→ Text shown:

Although President Obama signed an export moratorium on the weapons last year, and the US military claims it won’t use cluster munitions with a failure rate of more than one percent (yip-pee) by the end of 2018 — eight frickin’ years from now.
How long does it take to figure this shit out?
Even the nit-wit, corrupt president of Afghanistan, Hamid Karzai, signed the ban in December 2008, and supposedly the US hasn’t used cluster bombs since 2003, but this is, of course, the weapon that just won’t stop killing.

In southern Lebanon, where a quick-brutal conflict took place in 2006, the area is still triggered by all the unspent munitions that’s literally been spread across the countryside.

Cluster bombs still contaminate roughly 80 percent of the farm land and the forests. The bombs lurk underground, in between rocks, in waste pipes, on trees or in dry stone walls. They are everywhere, spread all over the place.
The Israeli army used munitions that were 35 years old, says Mohamed Scheikh from the center for minesweeping with the Lebanese army.

→ What is asked:
A. In the cluster bomb text, in what month and year did Hamid Karzai sign the ban?
B. Rewrite the passage of the cluster bomb text that begins at the words "Although President Obama" and stops after "this shit out?", swapping "cluster munitions" for "cluster bombs".
C. Extend the cluster bomb text, picking up after its final sentence.

→ Information provided:
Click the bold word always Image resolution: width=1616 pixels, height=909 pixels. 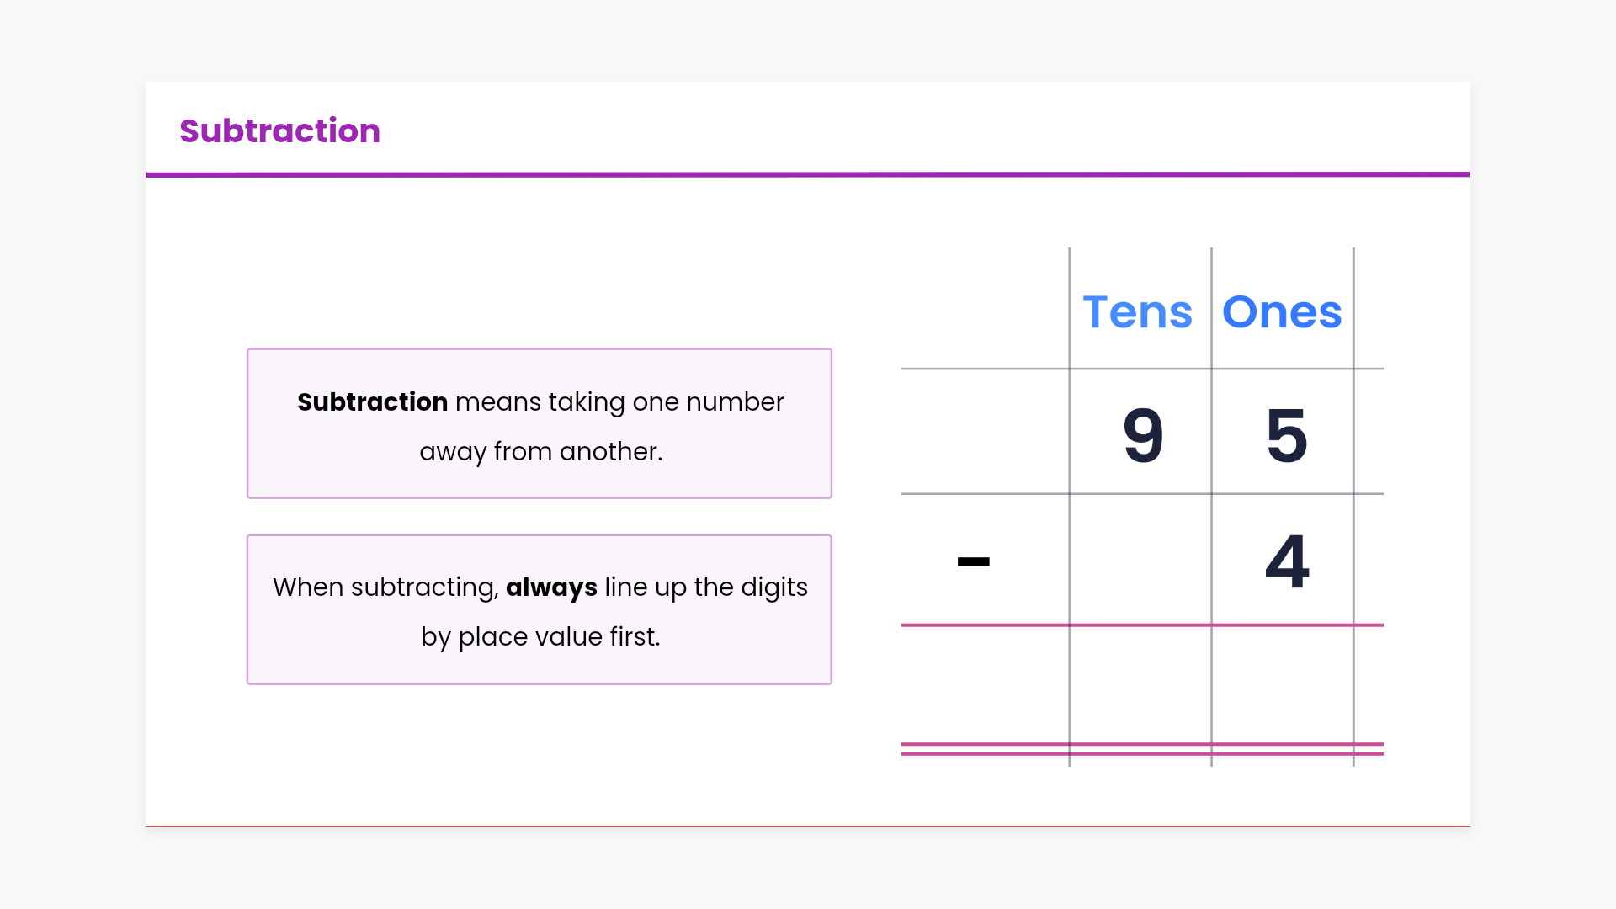pyautogui.click(x=551, y=587)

→ Expected results:
A. December 2008

B.
Although President Obama signed an export moratorium on the weapons last year, and the US military claims it won’t use cluster bombs with a failure rate of more than one percent (yip-pee) by the end of 2018 — eight frickin’ years from now.
How long does it take to figure this shit out?

C.
“Therefore the number of duds is very high. In some areas it’s 100 percent — none of the discharged bombs exploded right away,” he explains. “43.6 square kilometers (16.8 square miles) in Southern Lebanon were affected. So far, we’ve managed to clean up half of it already.”
Cluster bombs are malicious weapons.
They do not have a due date: “They are always ready to explode. And the longer they remain underground, the more sensitive and dangerous they get. Due to heavy rain and torrents they change their position,” he says.

Obama should do more — his whole gig is change — and sign the ban on these terrible, senseless and civilian-killing weapons.
And sure as shit not wait until 20-freakin’-18 to do something.